He was the first English novelist to beat the genre's ample fields, as Alexander Pope might have put it, and to explore its cheerier heights, where he discovered veins of truest ore. Before him, Daniel Defoe in
Robinson Crusoe (1719) had in his irrepressibly pragmatic way settled other coasts and marked out clear boundaries; in so doing, he was also preparing the way for another of Fielding's precursors, Samuel Richardson, who in
Pamela (1740-1741) began his disturbing, claustrophobic descent into subterranean regions, carrying his torch—as the French critic Denis Diderot would later say of Richardson's masterpiece
Clarissa (1747-1748)—into the depths of the cavern.
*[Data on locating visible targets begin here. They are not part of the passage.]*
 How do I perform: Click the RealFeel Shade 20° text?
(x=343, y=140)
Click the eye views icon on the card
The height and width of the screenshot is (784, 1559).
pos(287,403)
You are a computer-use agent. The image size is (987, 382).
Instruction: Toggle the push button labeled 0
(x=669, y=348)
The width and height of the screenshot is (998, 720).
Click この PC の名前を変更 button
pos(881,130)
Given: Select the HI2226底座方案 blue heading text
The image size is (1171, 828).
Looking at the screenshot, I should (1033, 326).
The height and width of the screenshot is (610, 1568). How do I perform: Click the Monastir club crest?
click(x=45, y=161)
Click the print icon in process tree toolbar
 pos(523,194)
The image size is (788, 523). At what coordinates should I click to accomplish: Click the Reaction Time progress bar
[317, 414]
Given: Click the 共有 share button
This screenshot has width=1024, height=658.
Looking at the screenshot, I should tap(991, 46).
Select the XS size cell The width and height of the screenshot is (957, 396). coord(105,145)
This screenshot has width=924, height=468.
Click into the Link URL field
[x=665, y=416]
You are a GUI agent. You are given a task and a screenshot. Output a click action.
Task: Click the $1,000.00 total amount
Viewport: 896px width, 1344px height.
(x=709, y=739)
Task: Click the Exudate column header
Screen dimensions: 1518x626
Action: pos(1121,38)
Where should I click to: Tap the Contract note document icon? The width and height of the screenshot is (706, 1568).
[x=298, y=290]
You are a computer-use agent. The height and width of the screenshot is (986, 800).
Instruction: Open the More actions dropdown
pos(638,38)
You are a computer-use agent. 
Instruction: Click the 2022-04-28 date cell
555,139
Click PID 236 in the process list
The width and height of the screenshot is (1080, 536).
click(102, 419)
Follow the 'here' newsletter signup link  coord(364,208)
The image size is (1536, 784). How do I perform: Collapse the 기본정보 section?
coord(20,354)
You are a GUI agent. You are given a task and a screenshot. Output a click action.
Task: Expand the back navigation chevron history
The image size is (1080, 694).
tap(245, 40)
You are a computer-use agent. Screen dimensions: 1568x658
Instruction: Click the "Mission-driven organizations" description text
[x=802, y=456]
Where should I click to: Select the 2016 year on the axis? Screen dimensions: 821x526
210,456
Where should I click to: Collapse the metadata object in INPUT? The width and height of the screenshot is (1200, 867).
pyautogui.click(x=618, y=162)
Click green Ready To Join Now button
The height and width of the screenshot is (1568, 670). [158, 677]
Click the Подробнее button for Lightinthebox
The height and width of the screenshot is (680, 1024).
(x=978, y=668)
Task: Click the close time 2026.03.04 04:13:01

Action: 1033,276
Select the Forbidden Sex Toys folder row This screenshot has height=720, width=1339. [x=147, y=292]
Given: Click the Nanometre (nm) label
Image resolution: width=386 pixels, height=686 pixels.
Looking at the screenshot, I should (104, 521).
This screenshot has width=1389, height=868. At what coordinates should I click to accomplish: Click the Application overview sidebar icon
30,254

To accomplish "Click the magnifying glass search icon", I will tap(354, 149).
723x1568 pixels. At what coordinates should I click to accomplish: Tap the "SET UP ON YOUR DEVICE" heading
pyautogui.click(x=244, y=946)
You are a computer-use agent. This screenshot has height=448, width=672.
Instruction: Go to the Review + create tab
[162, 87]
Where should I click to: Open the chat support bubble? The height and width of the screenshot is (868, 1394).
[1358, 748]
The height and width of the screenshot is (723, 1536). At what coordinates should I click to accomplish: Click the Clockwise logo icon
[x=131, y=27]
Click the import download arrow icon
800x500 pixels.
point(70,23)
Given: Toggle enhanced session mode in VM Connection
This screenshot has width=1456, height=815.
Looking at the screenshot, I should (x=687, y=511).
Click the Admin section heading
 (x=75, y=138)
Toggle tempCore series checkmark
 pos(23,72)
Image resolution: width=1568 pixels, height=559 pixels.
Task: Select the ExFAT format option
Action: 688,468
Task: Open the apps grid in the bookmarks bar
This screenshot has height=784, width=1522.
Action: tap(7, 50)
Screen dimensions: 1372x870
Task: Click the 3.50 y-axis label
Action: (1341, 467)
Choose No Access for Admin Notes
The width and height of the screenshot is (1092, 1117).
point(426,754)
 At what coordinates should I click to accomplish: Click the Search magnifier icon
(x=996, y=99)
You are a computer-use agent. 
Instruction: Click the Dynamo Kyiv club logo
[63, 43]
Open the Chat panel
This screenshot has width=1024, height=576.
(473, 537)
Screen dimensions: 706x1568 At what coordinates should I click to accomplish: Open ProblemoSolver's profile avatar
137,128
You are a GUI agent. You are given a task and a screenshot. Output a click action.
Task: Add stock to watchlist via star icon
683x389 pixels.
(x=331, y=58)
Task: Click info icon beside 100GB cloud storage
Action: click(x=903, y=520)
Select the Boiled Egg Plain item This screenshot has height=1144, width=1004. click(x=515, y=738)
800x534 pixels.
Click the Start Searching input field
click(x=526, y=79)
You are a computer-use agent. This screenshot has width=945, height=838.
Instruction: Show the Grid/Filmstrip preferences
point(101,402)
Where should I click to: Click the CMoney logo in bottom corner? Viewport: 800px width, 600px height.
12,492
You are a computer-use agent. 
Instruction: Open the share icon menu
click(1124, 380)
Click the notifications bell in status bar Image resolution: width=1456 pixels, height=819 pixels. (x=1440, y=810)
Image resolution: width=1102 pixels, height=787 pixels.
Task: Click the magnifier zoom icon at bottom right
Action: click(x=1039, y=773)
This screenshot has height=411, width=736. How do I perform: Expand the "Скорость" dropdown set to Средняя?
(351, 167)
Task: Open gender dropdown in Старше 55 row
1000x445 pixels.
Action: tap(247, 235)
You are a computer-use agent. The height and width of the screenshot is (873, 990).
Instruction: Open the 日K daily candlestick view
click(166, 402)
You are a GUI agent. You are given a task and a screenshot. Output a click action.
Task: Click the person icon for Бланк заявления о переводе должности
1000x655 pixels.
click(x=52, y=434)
From the beginning there have been critics— Samuel Johnson, for instance—who preferred the more introspective and circumstantial fiction of Richardson to Fielding's expansive comedies of manners; Richardson, declared Johnson, "knew how a watch was made," whereas Fielding could merely "tell the hour by looking on the dialplate." But there have been others, such as Samuel Taylor Coleridge, who have redressed the balance in Fielding's favor: for Coleridge, coming to Fielding from a reading of Richardson was like throwing open the windows of a sickroom, letting in the sunshine and fresh air and revealing the panorama of England's pleasant countryside.